**To be done**.
**a.** Answer these three questions using the column on press coverage of Eamonn Lillis's release. Mark each answer (i), (ii) or (iii) to match its question.
(i) Where were the teams of reporters waiting?
(ii) How long was the sentence Lillis served?
(iii) What kind of book might the middle-aged men buy themselves?
**b.** Duplicate a section of the column on Eamonn Lillis's release. Begin at the words "What exactly were" and stop after "before a flight.".
**c.** Please go on with the column on press coverage of Eamonn Lillis's release, starting after its last sentence.

─── Extract ───

Jennifer O’Connell: Stalking Lillis not in public interest

What exactly were the teams of reporters at Dublin Airport expecting Lillis to do?

‘Eamonn Lillis’s crime was horrific, and there is a genuine public interest in the subject of his release after a sentence of just five years and two months.’ Above, Lillis leaving Wheatfield Prison. Photograph: Colin Keegan/Collins
‘Eamonn Lillis’s crime was horrific, and there is a genuine public interest in the subject of his release after a sentence of just five years and two months.’ Above, Lillis leaving Wheatfield Prison. Photograph: Colin Keegan/Collins

If you’ve been paying any attention to the Irish media over the past couple of weeks, you’ll have learned a lot about what middle-aged men get up to at Dublin airport when they have an hour or so to spare before a flight.

They might browse in the duty-free section, perhaps buying some aftershave and toiletries. They might cast an appreciative eye over the whiskey section. They might even – gasp – buy themselves a crime novel.

─── Data section ───

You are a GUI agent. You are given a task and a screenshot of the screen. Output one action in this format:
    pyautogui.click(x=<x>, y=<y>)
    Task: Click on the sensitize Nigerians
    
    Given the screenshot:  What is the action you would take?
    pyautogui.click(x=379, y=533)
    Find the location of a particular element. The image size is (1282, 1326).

───

**Responses**.
**a.**
(i) At Dublin Airport.
(ii) Five years and two months.
(iii) A crime novel.

**b.**
What exactly were the teams of reporters at Dublin Airport expecting Lillis to do?

‘Eamonn Lillis’s crime was horrific, and there is a genuine public interest in the subject of his release after a sentence of just five years and two months.’ Above, Lillis leaving Wheatfield Prison. Photograph: Colin Keegan/Collins
‘Eamonn Lillis’s crime was horrific, and there is a genuine public interest in the subject of his release after a sentence of just five years and two months.’ Above, Lillis leaving Wheatfield Prison. Photograph: Colin Keegan/Collins

If you’ve been paying any attention to the Irish media over the past couple of weeks, you’ll have learned a lot about what middle-aged men get up to at Dublin airport when they have an hour or so to spare before a flight.

**c.**
Of course, this isn't just any middle-aged man on the loose in Dublin Airport, this is convicted wife killer Eamonn Lillis, and so he didn't just walk through the departures lounges, he either – depending on which reports you read – "swaggered" or "brazenly walked", "without a care in the world", where he was spotted purchasing some Paco Rabanne aftershave and a John Connolly novel (a "macabre" choice) – and this "spending spree using cash he inherited from the woman he killed".

Reports filed by the team of not-very-undercover reporters on the scene revealed that he stopped at an “aluminium table” and “took out his folded and somewhat crumpled A4-size boarding pass”, presumably prompting alarm among the watching journalists. Is he safe around aluminium? How much damage could he do with that boarding card?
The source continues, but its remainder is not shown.